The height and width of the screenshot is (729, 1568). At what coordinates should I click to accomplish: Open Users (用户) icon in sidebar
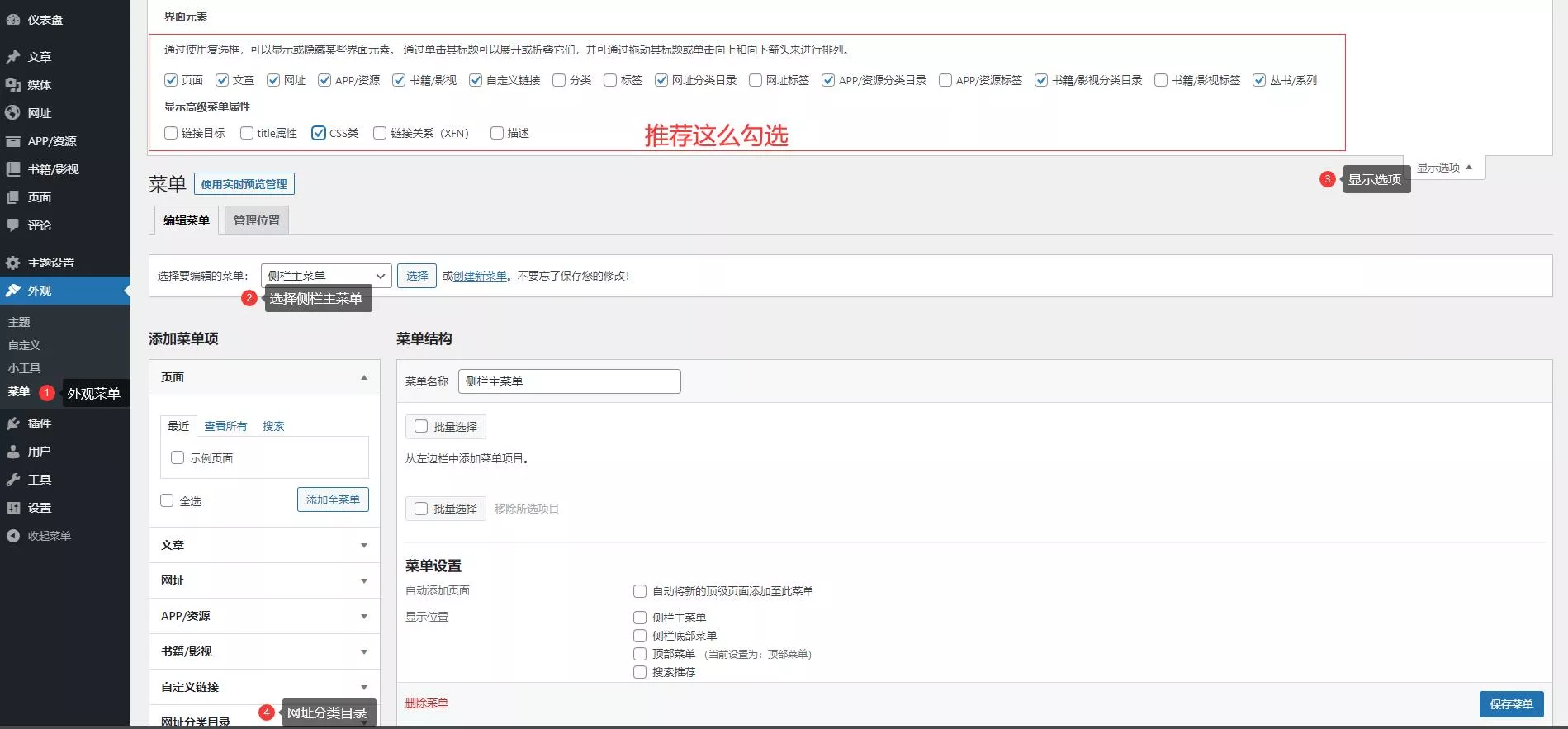click(13, 452)
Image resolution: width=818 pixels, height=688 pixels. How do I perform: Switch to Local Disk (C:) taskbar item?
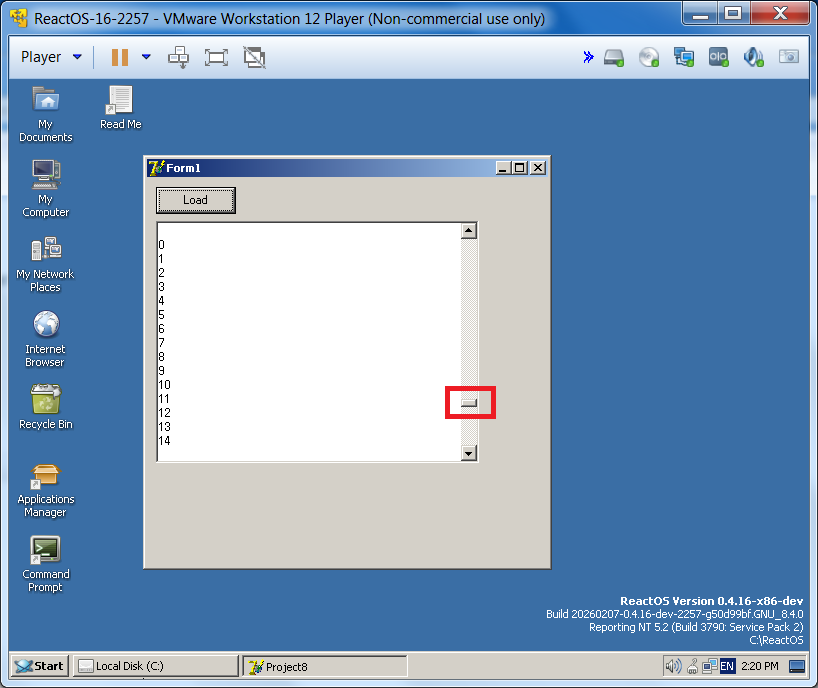click(x=156, y=666)
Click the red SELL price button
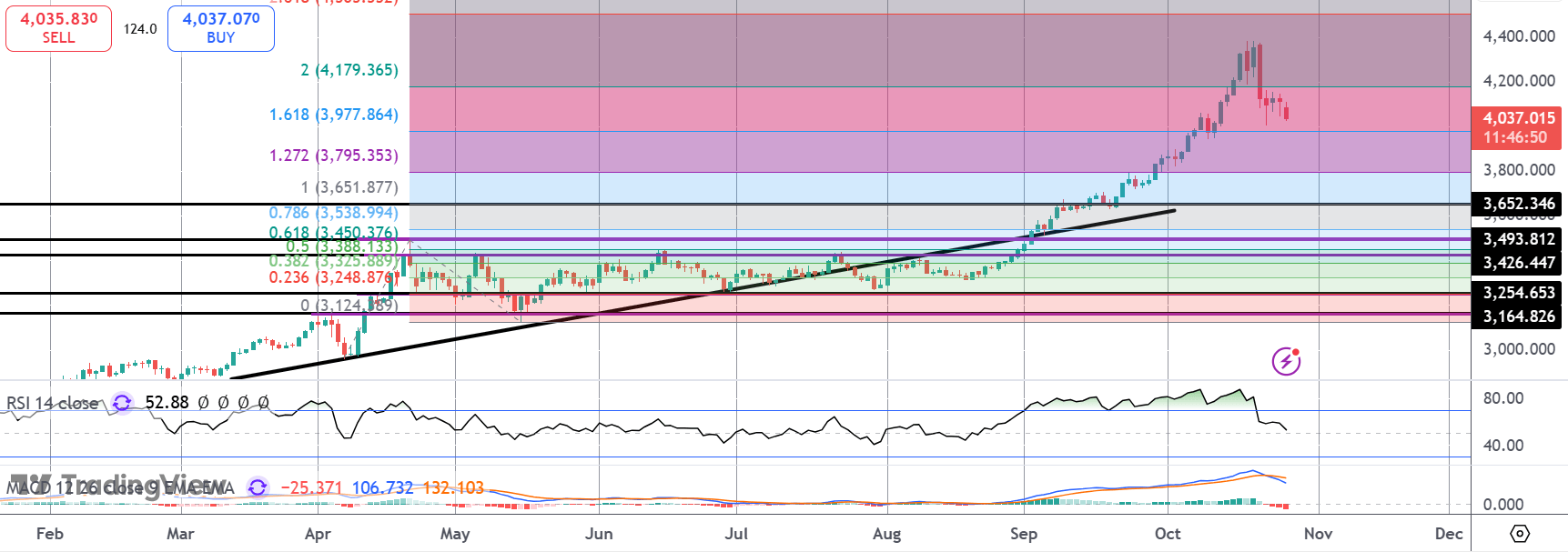The image size is (1568, 552). pos(58,27)
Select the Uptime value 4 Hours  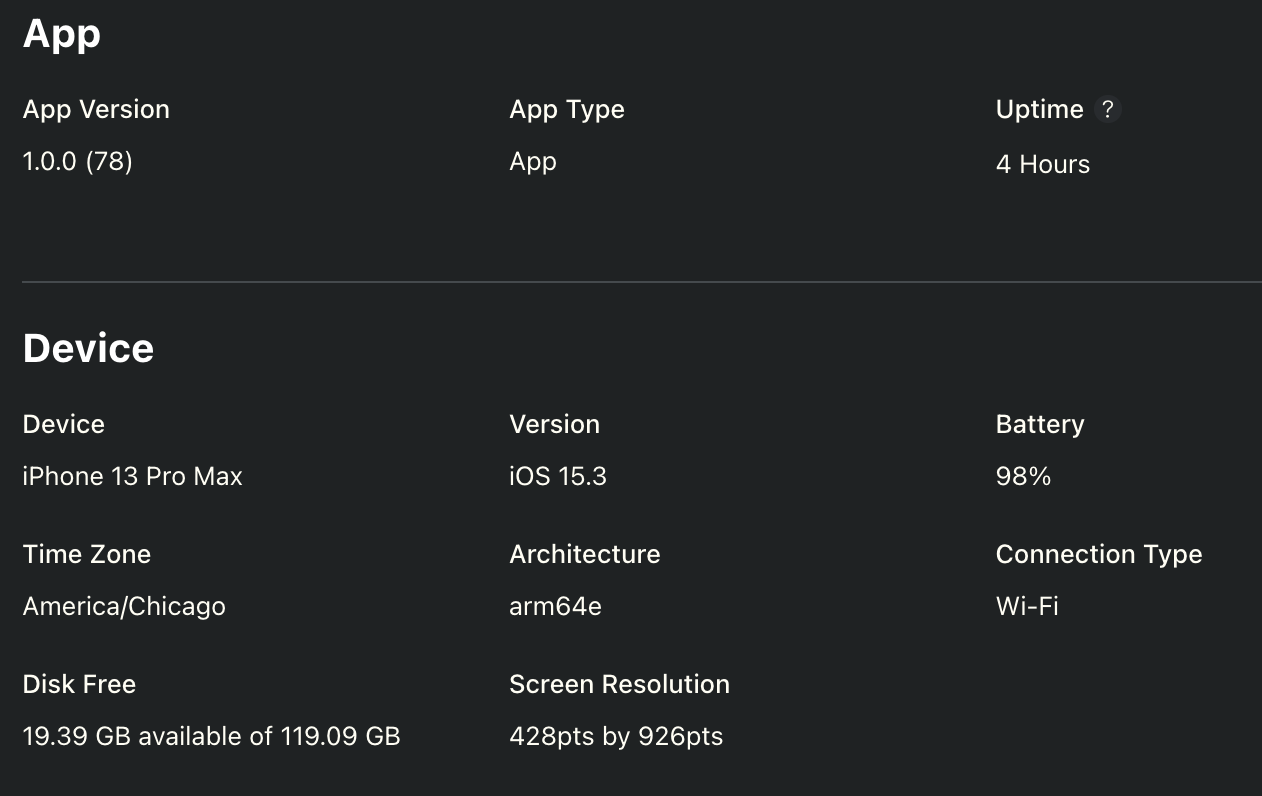click(x=1042, y=164)
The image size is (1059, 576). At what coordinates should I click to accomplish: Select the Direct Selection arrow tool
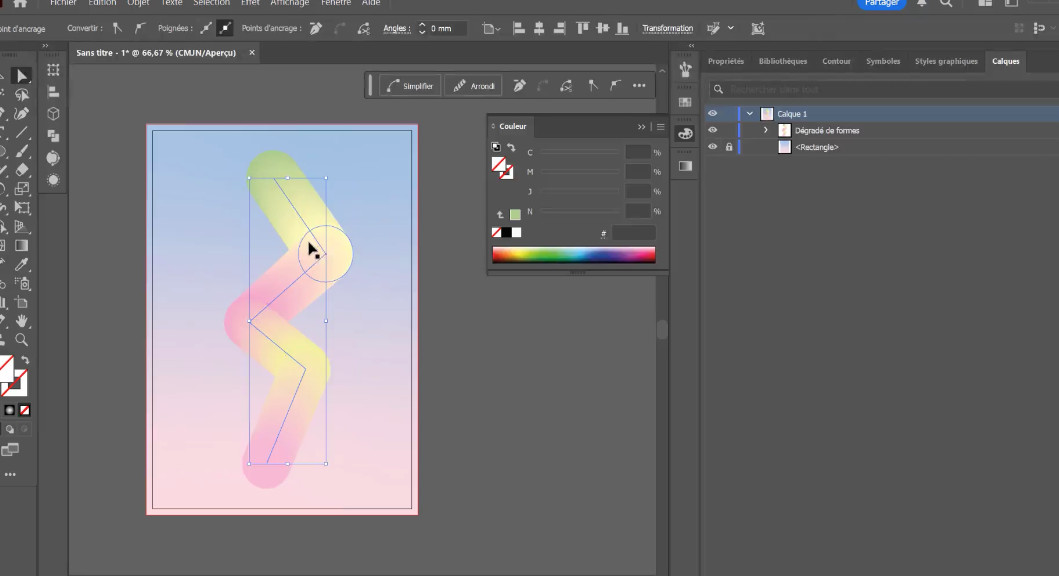pyautogui.click(x=22, y=77)
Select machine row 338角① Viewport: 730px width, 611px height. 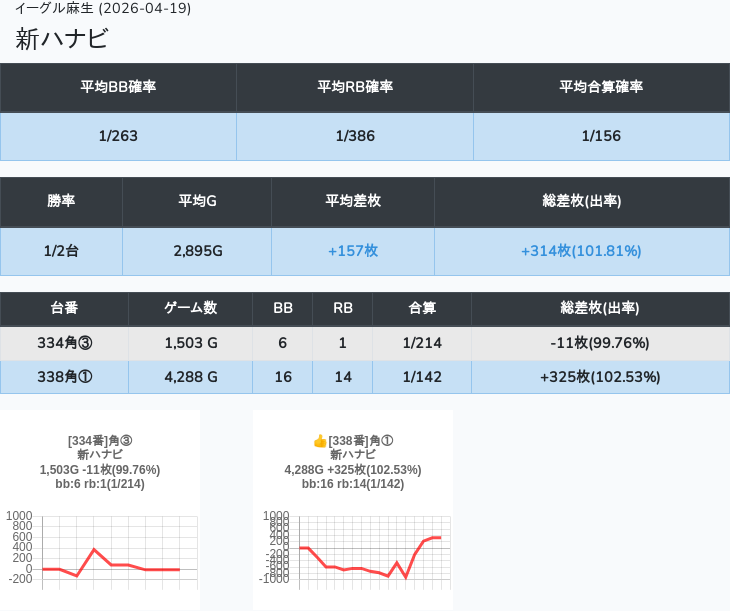click(64, 377)
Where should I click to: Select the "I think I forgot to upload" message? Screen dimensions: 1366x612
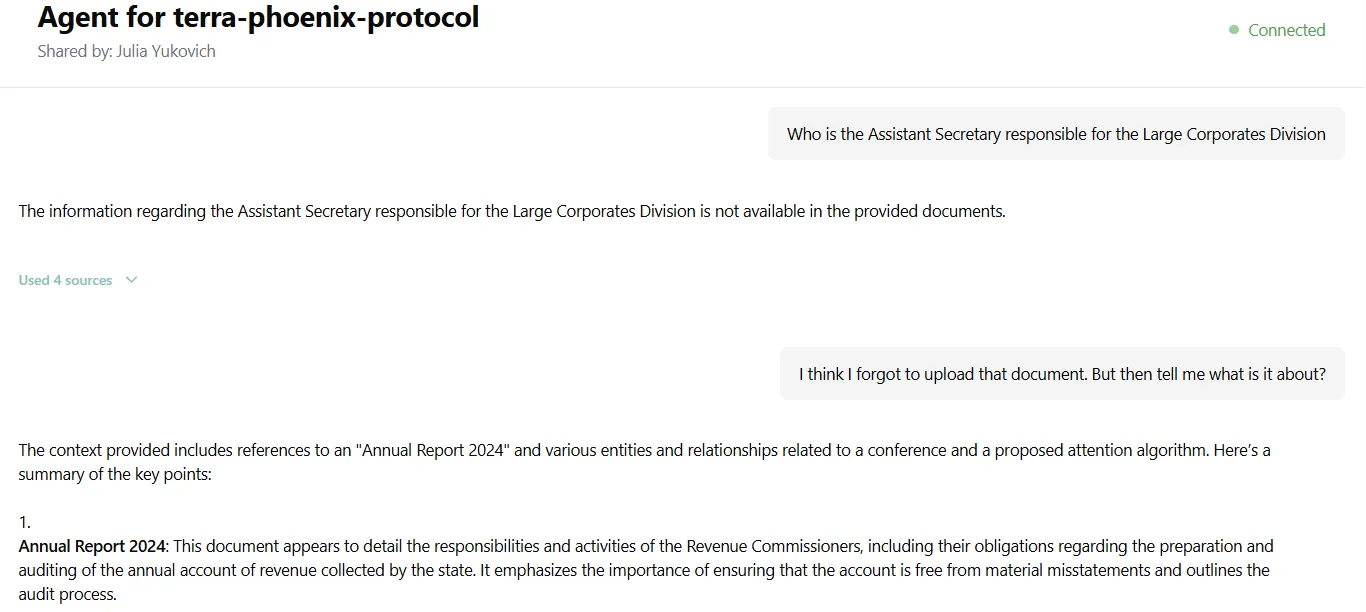(1062, 374)
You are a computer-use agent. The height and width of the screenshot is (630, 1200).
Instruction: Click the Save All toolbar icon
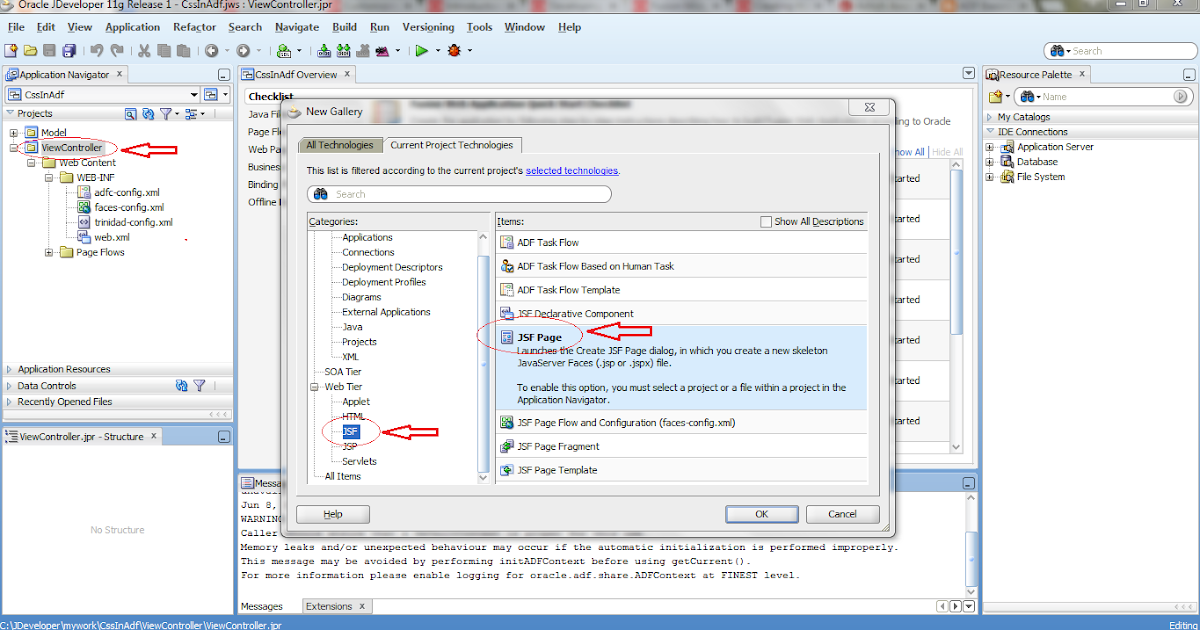pos(70,50)
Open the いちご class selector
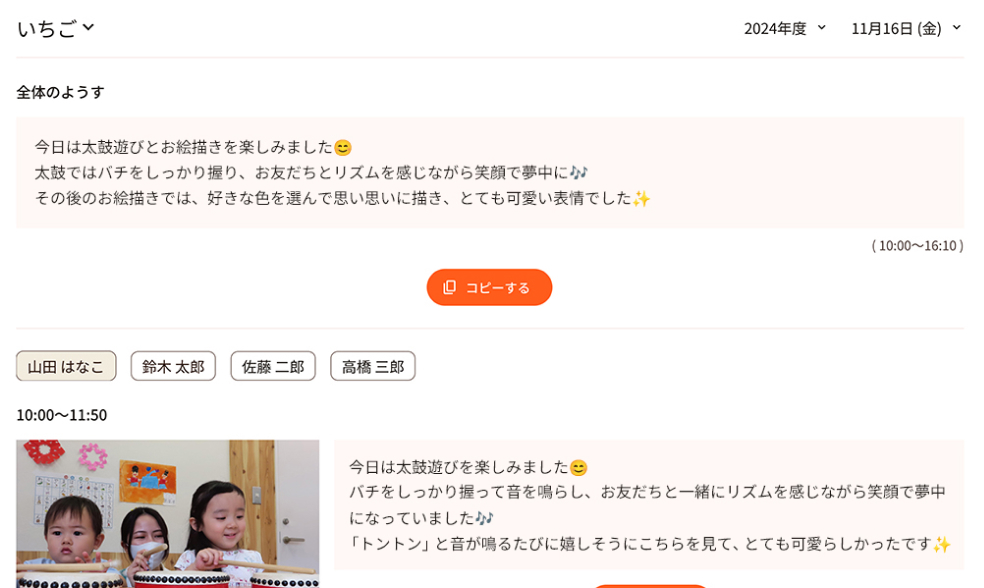Screen dimensions: 984x588 pyautogui.click(x=56, y=28)
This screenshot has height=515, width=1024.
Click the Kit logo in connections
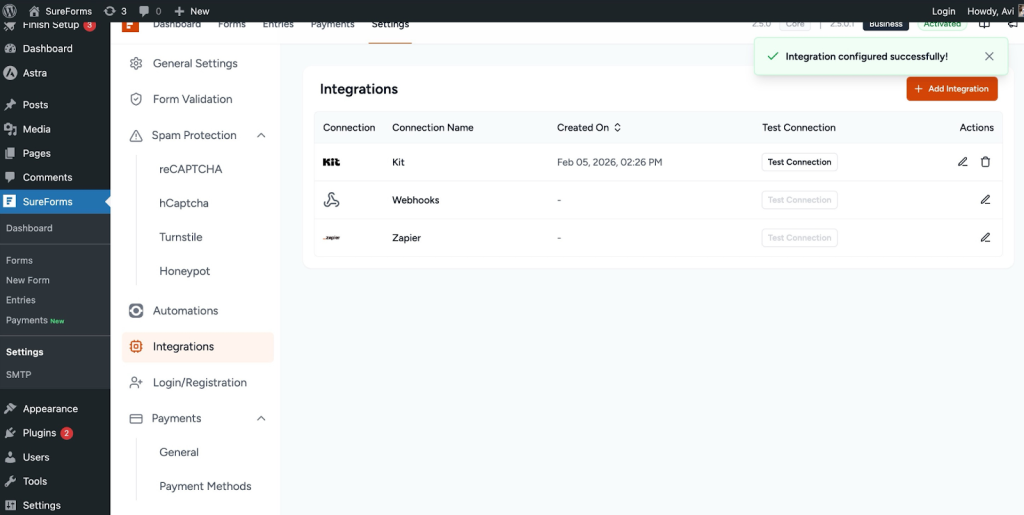332,162
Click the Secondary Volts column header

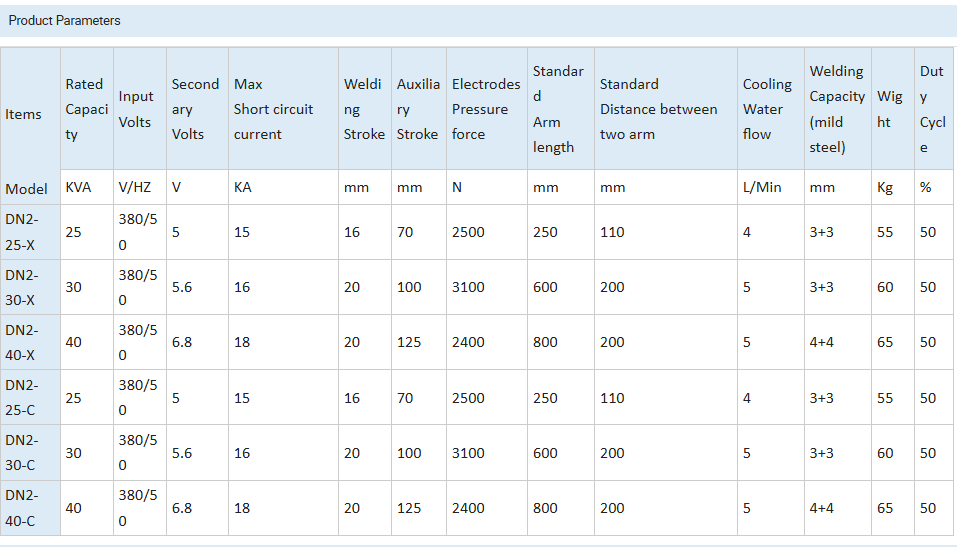pyautogui.click(x=197, y=109)
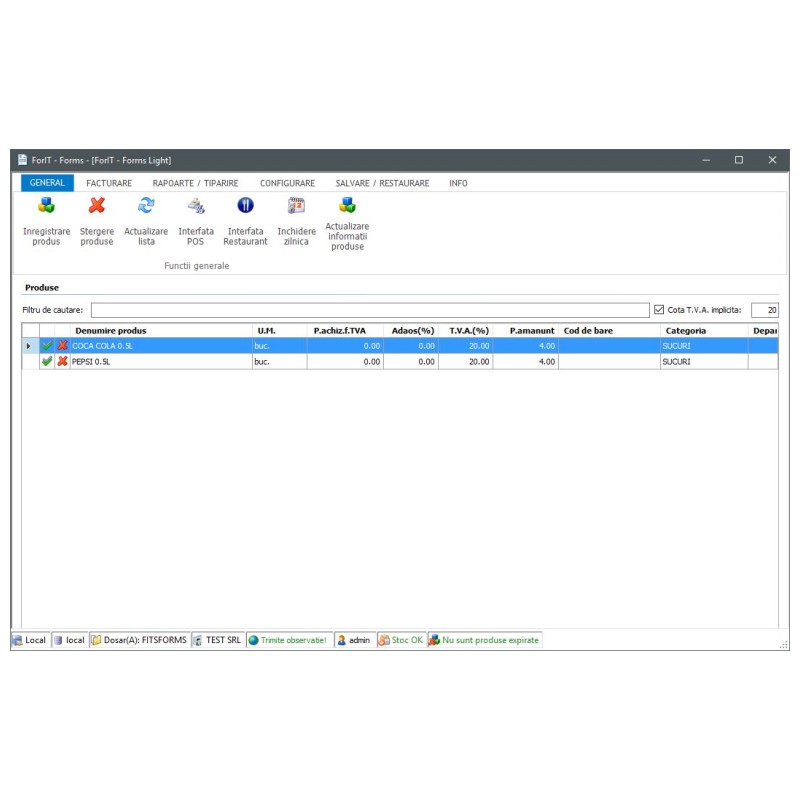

• Task goal
Copy exactly the lines from the one containing "Click the Kit logo in connections" through the last line of the records above, including both, and omit every picture.

• Your solution
Click the Kit logo in connections
332,162
Click the Secondary Volts column header

pyautogui.click(x=197, y=109)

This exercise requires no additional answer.